> **Exercise prompt**: All lines of the data shown below should be output exactly as they stand.

◆ ◆ ◆ ◆ ◆ ◆ ◆

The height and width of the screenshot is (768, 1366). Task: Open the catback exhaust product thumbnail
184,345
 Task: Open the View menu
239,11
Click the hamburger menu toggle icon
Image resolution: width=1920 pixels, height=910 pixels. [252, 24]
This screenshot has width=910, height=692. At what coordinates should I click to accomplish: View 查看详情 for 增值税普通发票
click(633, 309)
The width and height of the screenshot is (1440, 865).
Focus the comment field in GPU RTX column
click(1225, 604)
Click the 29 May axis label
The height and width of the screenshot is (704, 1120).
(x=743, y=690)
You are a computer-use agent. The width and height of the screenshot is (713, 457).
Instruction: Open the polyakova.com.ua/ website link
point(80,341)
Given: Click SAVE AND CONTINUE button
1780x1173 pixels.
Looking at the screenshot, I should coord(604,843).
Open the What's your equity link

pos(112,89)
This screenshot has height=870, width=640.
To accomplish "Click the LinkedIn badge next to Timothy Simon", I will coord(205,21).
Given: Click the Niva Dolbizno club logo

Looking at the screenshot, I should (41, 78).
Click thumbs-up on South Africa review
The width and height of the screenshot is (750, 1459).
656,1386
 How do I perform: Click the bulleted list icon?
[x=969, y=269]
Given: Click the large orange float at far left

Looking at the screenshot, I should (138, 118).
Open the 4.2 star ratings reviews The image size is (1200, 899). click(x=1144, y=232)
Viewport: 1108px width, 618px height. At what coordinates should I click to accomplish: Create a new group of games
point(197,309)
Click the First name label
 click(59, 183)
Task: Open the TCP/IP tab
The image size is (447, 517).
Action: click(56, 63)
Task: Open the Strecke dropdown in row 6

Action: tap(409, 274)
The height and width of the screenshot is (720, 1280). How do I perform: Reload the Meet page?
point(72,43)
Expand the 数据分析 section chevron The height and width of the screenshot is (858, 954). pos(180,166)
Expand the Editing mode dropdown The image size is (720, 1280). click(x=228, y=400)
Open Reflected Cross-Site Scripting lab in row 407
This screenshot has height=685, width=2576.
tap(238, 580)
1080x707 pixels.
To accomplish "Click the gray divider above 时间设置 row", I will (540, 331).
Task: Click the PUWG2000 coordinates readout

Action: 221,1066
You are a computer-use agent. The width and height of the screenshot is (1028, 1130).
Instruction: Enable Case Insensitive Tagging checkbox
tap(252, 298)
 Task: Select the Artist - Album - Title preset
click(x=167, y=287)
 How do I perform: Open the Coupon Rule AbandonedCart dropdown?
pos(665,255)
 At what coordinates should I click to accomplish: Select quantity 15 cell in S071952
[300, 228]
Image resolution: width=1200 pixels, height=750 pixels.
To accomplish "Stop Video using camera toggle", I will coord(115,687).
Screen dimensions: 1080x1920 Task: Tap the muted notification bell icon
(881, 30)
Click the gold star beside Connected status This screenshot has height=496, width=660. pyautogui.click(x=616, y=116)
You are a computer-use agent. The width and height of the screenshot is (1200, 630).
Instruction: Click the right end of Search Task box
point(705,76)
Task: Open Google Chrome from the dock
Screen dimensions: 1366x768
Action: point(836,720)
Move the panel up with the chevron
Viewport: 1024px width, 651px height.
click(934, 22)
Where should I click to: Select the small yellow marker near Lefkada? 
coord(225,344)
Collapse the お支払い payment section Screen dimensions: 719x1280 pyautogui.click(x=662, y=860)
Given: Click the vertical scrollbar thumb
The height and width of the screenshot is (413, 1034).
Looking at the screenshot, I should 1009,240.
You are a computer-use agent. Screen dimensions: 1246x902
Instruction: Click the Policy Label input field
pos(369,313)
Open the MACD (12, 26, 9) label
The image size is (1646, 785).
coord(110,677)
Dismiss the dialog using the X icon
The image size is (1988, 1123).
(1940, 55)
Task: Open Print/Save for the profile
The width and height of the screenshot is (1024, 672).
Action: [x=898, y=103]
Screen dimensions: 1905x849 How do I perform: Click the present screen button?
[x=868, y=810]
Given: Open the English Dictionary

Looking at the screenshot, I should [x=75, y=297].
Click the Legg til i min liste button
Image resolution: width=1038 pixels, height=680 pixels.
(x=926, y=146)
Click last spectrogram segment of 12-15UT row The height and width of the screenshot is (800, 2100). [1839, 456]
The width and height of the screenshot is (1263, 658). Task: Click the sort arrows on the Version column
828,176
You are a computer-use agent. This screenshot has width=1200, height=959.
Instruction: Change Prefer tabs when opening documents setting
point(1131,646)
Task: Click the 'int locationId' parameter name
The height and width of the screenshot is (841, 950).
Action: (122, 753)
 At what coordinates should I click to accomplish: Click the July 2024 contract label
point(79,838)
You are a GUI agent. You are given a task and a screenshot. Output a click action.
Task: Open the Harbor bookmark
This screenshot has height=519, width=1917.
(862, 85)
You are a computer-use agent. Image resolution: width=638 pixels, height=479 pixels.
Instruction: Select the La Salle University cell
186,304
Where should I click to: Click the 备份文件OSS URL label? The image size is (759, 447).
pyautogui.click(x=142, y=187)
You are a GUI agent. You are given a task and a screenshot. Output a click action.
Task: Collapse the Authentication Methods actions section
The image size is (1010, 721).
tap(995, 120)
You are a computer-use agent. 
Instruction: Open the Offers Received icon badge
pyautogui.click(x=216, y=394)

◆ ◆ ◆ ◆ ◆ ◆ ◆

> **Response**:
The height and width of the screenshot is (768, 1366). Task: Open the catback exhaust product thumbnail
184,345
 Task: Open the View menu
239,11
Click the hamburger menu toggle icon
Image resolution: width=1920 pixels, height=910 pixels. [252, 24]
This screenshot has width=910, height=692. At what coordinates should I click to accomplish: View 查看详情 for 增值税普通发票
click(633, 309)
The width and height of the screenshot is (1440, 865).
Focus the comment field in GPU RTX column
click(1225, 604)
Click the 29 May axis label
The height and width of the screenshot is (704, 1120).
(x=743, y=690)
You are a computer-use agent. The width and height of the screenshot is (713, 457).
Instruction: Open the polyakova.com.ua/ website link
point(80,341)
Given: Click SAVE AND CONTINUE button
1780x1173 pixels.
Looking at the screenshot, I should coord(604,843).
Open the What's your equity link

pos(112,89)
This screenshot has height=870, width=640.
To accomplish "Click the LinkedIn badge next to Timothy Simon", I will coord(205,21).
Given: Click the Niva Dolbizno club logo

Looking at the screenshot, I should (41, 78).
Click thumbs-up on South Africa review
The width and height of the screenshot is (750, 1459).
656,1386
 How do I perform: Click the bulleted list icon?
[x=969, y=269]
Given: Click the large orange float at far left

Looking at the screenshot, I should (138, 118).
Open the 4.2 star ratings reviews The image size is (1200, 899). click(x=1144, y=232)
Viewport: 1108px width, 618px height. At what coordinates should I click to accomplish: Create a new group of games
point(197,309)
Click the First name label
 click(59, 183)
Task: Open the TCP/IP tab
The image size is (447, 517).
Action: click(56, 63)
Task: Open the Strecke dropdown in row 6

Action: tap(409, 274)
The height and width of the screenshot is (720, 1280). How do I perform: Reload the Meet page?
point(72,43)
Expand the 数据分析 section chevron The height and width of the screenshot is (858, 954). pos(180,166)
Expand the Editing mode dropdown The image size is (720, 1280). click(x=228, y=400)
Open Reflected Cross-Site Scripting lab in row 407
This screenshot has height=685, width=2576.
tap(238, 580)
1080x707 pixels.
To accomplish "Click the gray divider above 时间设置 row", I will (540, 331).
Task: Click the PUWG2000 coordinates readout

Action: 221,1066
You are a computer-use agent. The width and height of the screenshot is (1028, 1130).
Instruction: Enable Case Insensitive Tagging checkbox
tap(252, 298)
 Task: Select the Artist - Album - Title preset
click(x=167, y=287)
 How do I perform: Open the Coupon Rule AbandonedCart dropdown?
pos(665,255)
 At what coordinates should I click to accomplish: Select quantity 15 cell in S071952
[300, 228]
Image resolution: width=1200 pixels, height=750 pixels.
To accomplish "Stop Video using camera toggle", I will coord(115,687).
Screen dimensions: 1080x1920 Task: Tap the muted notification bell icon
(881, 30)
Click the gold star beside Connected status This screenshot has height=496, width=660. pyautogui.click(x=616, y=116)
You are a computer-use agent. The width and height of the screenshot is (1200, 630).
Instruction: Click the right end of Search Task box
point(705,76)
Task: Open Google Chrome from the dock
Screen dimensions: 1366x768
Action: point(836,720)
Move the panel up with the chevron
Viewport: 1024px width, 651px height.
click(934, 22)
Where should I click to: Select the small yellow marker near Lefkada? 
coord(225,344)
Collapse the お支払い payment section Screen dimensions: 719x1280 pyautogui.click(x=662, y=860)
Given: Click the vertical scrollbar thumb
The height and width of the screenshot is (413, 1034).
Looking at the screenshot, I should 1009,240.
You are a computer-use agent. Screen dimensions: 1246x902
Instruction: Click the Policy Label input field
pos(369,313)
Open the MACD (12, 26, 9) label
The image size is (1646, 785).
coord(110,677)
Dismiss the dialog using the X icon
The image size is (1988, 1123).
(1940, 55)
Task: Open Print/Save for the profile
The width and height of the screenshot is (1024, 672).
Action: [x=898, y=103]
Screen dimensions: 1905x849 How do I perform: Click the present screen button?
[x=868, y=810]
Given: Open the English Dictionary

Looking at the screenshot, I should [x=75, y=297].
Click the Legg til i min liste button
Image resolution: width=1038 pixels, height=680 pixels.
(x=926, y=146)
Click last spectrogram segment of 12-15UT row The height and width of the screenshot is (800, 2100). [1839, 456]
The width and height of the screenshot is (1263, 658). Task: Click the sort arrows on the Version column
828,176
You are a computer-use agent. This screenshot has width=1200, height=959.
Instruction: Change Prefer tabs when opening documents setting
point(1131,646)
Task: Click the 'int locationId' parameter name
The height and width of the screenshot is (841, 950).
Action: (122, 753)
 At what coordinates should I click to accomplish: Click the July 2024 contract label
point(79,838)
You are a GUI agent. You are given a task and a screenshot. Output a click action.
Task: Open the Harbor bookmark
This screenshot has height=519, width=1917.
(862, 85)
You are a computer-use agent. Image resolution: width=638 pixels, height=479 pixels.
Instruction: Select the La Salle University cell
186,304
Where should I click to: Click the 备份文件OSS URL label? The image size is (759, 447).
pyautogui.click(x=142, y=187)
You are a GUI agent. You are given a task and a screenshot. Output a click action.
Task: Collapse the Authentication Methods actions section
The image size is (1010, 721).
tap(995, 120)
You are a computer-use agent. 
Instruction: Open the Offers Received icon badge
pyautogui.click(x=216, y=394)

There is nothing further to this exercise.